* WHAT IS REQUIRED:
Please copy out each of the entries below word for word, leaving nothing out.
━━━━━ RECORD EXCERPTS
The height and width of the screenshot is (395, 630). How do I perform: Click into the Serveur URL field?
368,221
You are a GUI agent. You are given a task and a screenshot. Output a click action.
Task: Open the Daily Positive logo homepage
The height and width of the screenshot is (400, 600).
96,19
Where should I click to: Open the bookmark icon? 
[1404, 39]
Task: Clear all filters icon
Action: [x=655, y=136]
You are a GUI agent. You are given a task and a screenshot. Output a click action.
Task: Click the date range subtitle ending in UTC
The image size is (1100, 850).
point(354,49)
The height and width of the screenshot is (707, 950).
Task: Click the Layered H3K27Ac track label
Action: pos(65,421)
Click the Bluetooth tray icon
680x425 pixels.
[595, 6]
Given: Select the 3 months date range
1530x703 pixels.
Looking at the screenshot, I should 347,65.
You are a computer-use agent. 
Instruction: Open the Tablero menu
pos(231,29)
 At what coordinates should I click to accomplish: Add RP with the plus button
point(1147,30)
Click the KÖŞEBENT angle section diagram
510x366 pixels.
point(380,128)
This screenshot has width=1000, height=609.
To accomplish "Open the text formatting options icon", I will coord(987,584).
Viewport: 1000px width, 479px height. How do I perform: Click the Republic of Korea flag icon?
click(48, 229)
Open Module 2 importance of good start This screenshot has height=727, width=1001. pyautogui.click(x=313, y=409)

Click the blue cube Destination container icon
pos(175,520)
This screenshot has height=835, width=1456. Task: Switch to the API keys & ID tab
━━━━━━━━━━
* SOLUTION TO THIS TASK:
The height and width of the screenshot is (395, 630). How do I perform: Click into the Serveur URL field?
368,221
You are a GUI agent. You are given a task and a screenshot. Output a click action.
Task: Open the Daily Positive logo homepage
The height and width of the screenshot is (400, 600).
96,19
Where should I click to: Open the bookmark icon? 
[1404, 39]
Task: Clear all filters icon
Action: [x=655, y=136]
You are a GUI agent. You are given a task and a screenshot. Output a click action.
Task: Click the date range subtitle ending in UTC
The image size is (1100, 850).
point(354,49)
The height and width of the screenshot is (707, 950).
Task: Click the Layered H3K27Ac track label
Action: pos(65,421)
Click the Bluetooth tray icon
680x425 pixels.
[595, 6]
Given: Select the 3 months date range
1530x703 pixels.
Looking at the screenshot, I should 347,65.
You are a computer-use agent. 
Instruction: Open the Tablero menu
pos(231,29)
 At what coordinates should I click to accomplish: Add RP with the plus button
point(1147,30)
Click the KÖŞEBENT angle section diagram
510x366 pixels.
point(380,128)
This screenshot has width=1000, height=609.
To accomplish "Open the text formatting options icon", I will coord(987,584).
Viewport: 1000px width, 479px height. How do I perform: Click the Republic of Korea flag icon?
click(48, 229)
Open Module 2 importance of good start This screenshot has height=727, width=1001. pyautogui.click(x=313, y=409)

Click the blue cube Destination container icon
pos(175,520)
This screenshot has height=835, width=1456. Task: Switch to the API keys & ID tab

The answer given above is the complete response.